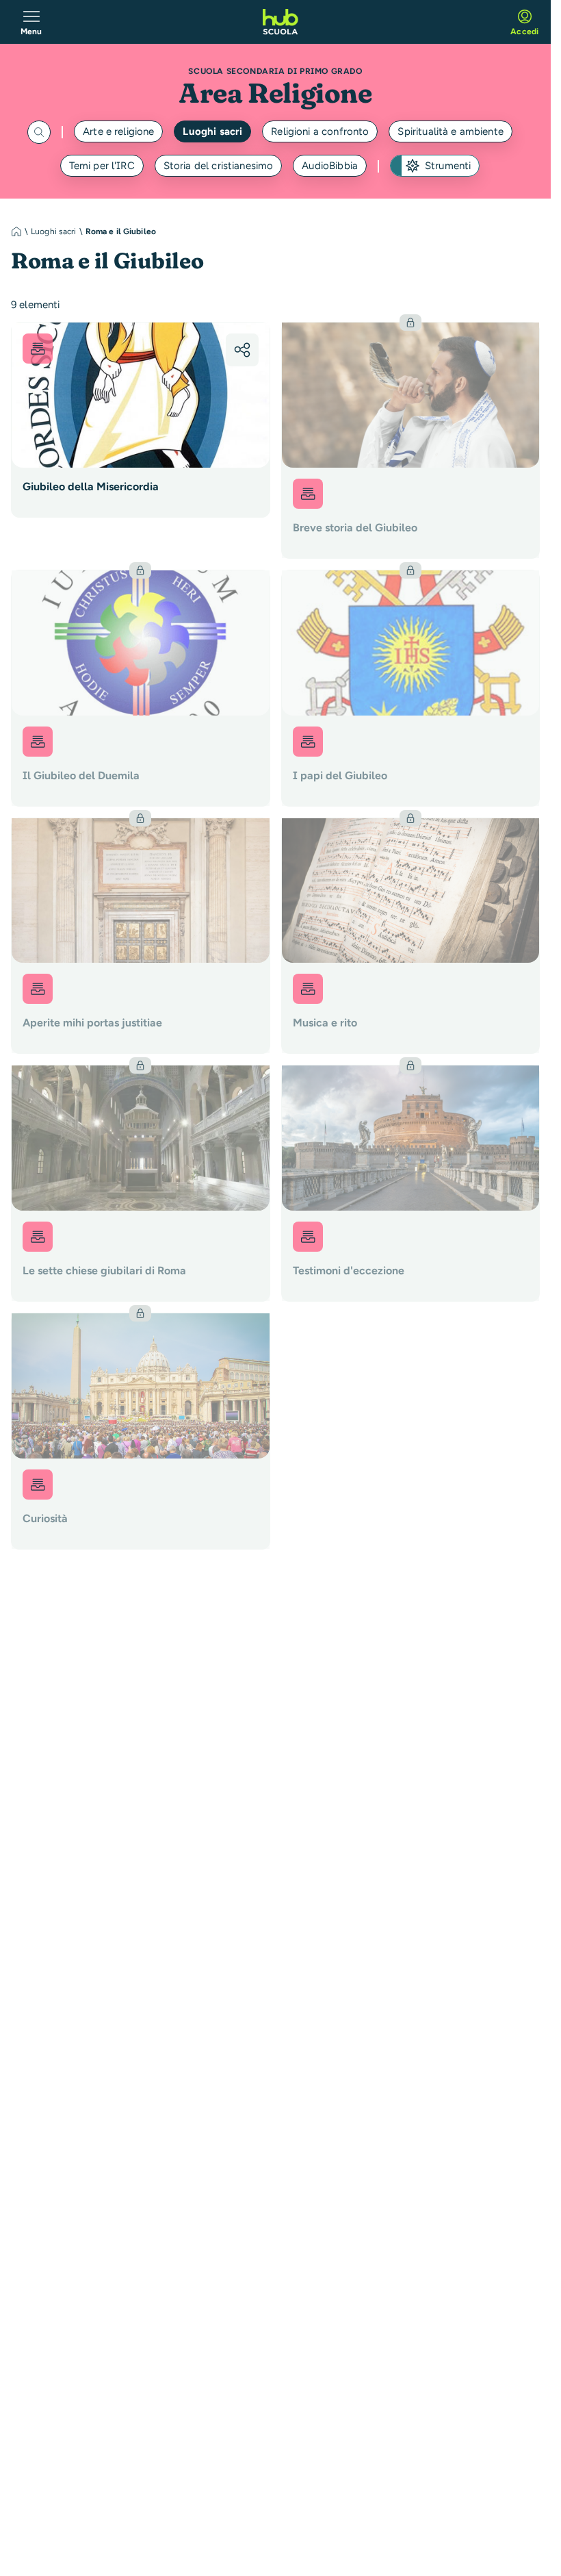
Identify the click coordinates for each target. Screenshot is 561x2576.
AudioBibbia (330, 166)
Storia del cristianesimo (219, 166)
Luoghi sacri (212, 131)
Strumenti (448, 166)
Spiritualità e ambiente (450, 131)
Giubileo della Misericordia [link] (91, 486)
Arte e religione (118, 131)
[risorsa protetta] (411, 440)
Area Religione (275, 93)
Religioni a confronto (320, 131)
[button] (242, 349)
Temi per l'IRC (102, 166)
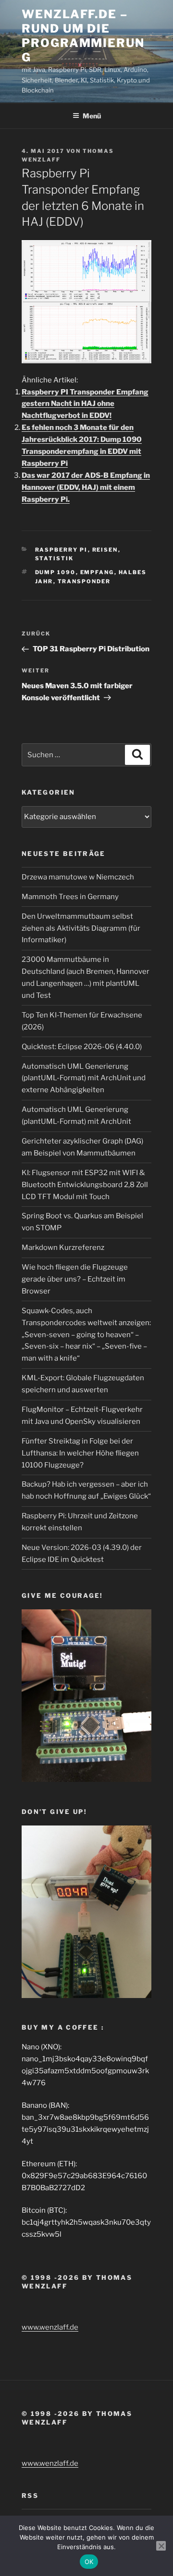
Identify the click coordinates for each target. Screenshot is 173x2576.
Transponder (84, 581)
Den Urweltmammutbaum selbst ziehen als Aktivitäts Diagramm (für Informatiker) (81, 928)
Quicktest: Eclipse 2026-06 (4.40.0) (82, 1046)
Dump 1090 (55, 572)
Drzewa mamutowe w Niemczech (78, 877)
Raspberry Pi (61, 549)
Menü (92, 116)
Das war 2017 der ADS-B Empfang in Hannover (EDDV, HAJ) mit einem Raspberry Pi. (86, 487)
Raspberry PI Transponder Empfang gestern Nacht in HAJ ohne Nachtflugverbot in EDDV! (85, 404)
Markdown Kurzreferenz (63, 1247)
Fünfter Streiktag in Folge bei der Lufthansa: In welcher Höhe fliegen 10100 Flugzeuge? (80, 1453)
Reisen (105, 549)
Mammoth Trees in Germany (70, 896)
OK (89, 2561)
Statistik (54, 558)
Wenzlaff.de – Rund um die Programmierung (83, 35)
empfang (97, 572)
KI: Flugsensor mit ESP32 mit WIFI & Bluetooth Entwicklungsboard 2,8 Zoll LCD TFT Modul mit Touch (85, 1184)
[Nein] (161, 2546)
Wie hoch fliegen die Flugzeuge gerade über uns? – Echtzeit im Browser (75, 1279)
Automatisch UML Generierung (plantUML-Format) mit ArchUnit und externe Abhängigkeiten (84, 1078)
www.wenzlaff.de (50, 2327)
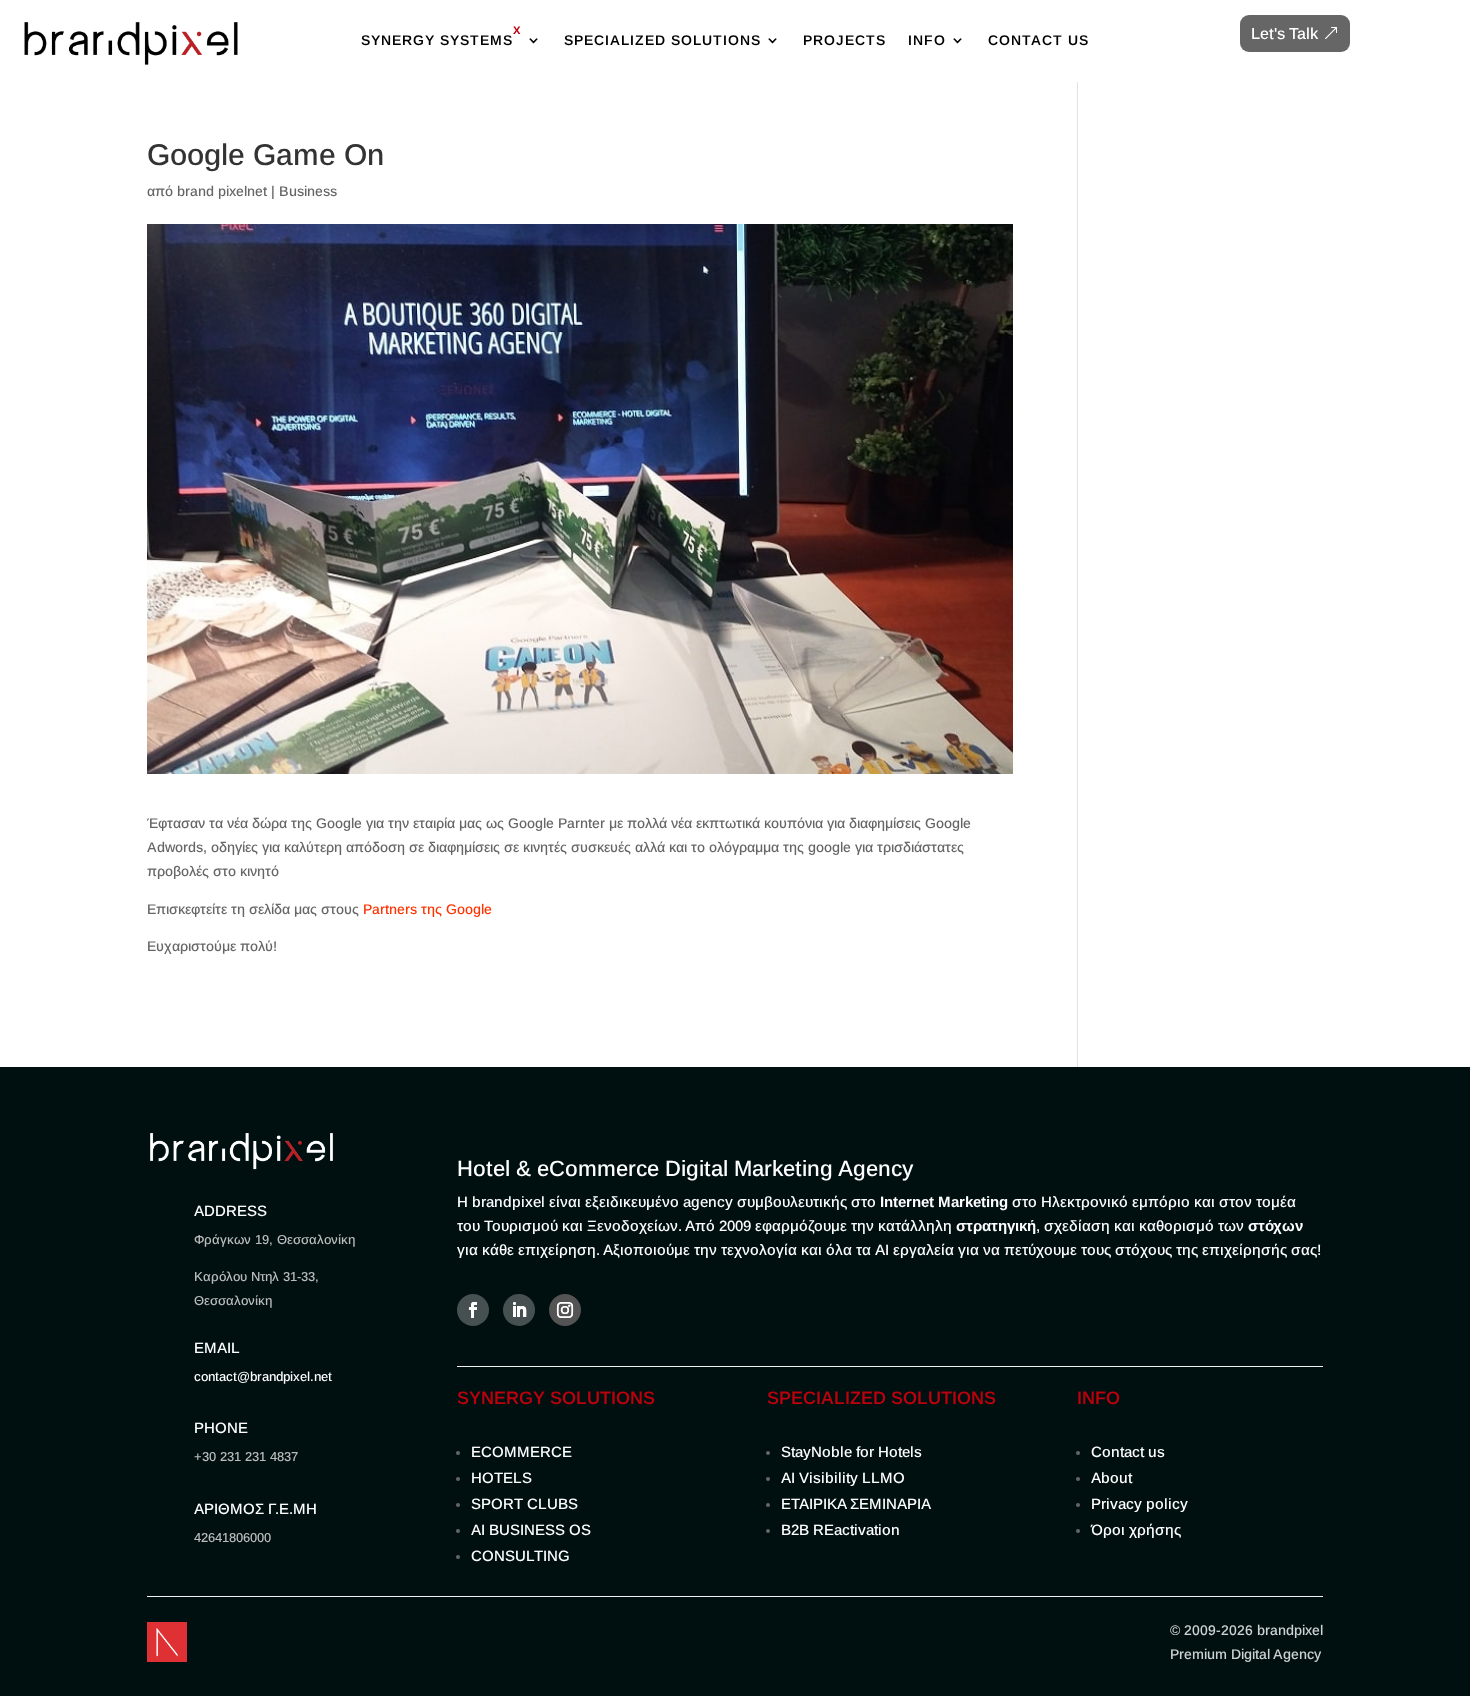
=======
### WHAT THE EXERCISE ASKS
Go back to the listing above and write out the lines starting at the one with "Arte e religione (118, 131)" and ending at the one with "Den Urweltmammutbaum selbst", inclusive, exactly and without pictures.

### EXERCISE RESPONSE
Arte e religione (118, 131)
[risorsa protetta] (411, 440)
Area Religione (275, 93)
Religioni a confronto (320, 131)
[button] (242, 349)
Temi per l'IRC (102, 166)
Identify the click coordinates for each target. Screenshot is 173x2576.
Transponder (84, 581)
Den Urweltmammutbaum selbst ziehen als Aktivitäts Diagramm (für Informatiker) (81, 928)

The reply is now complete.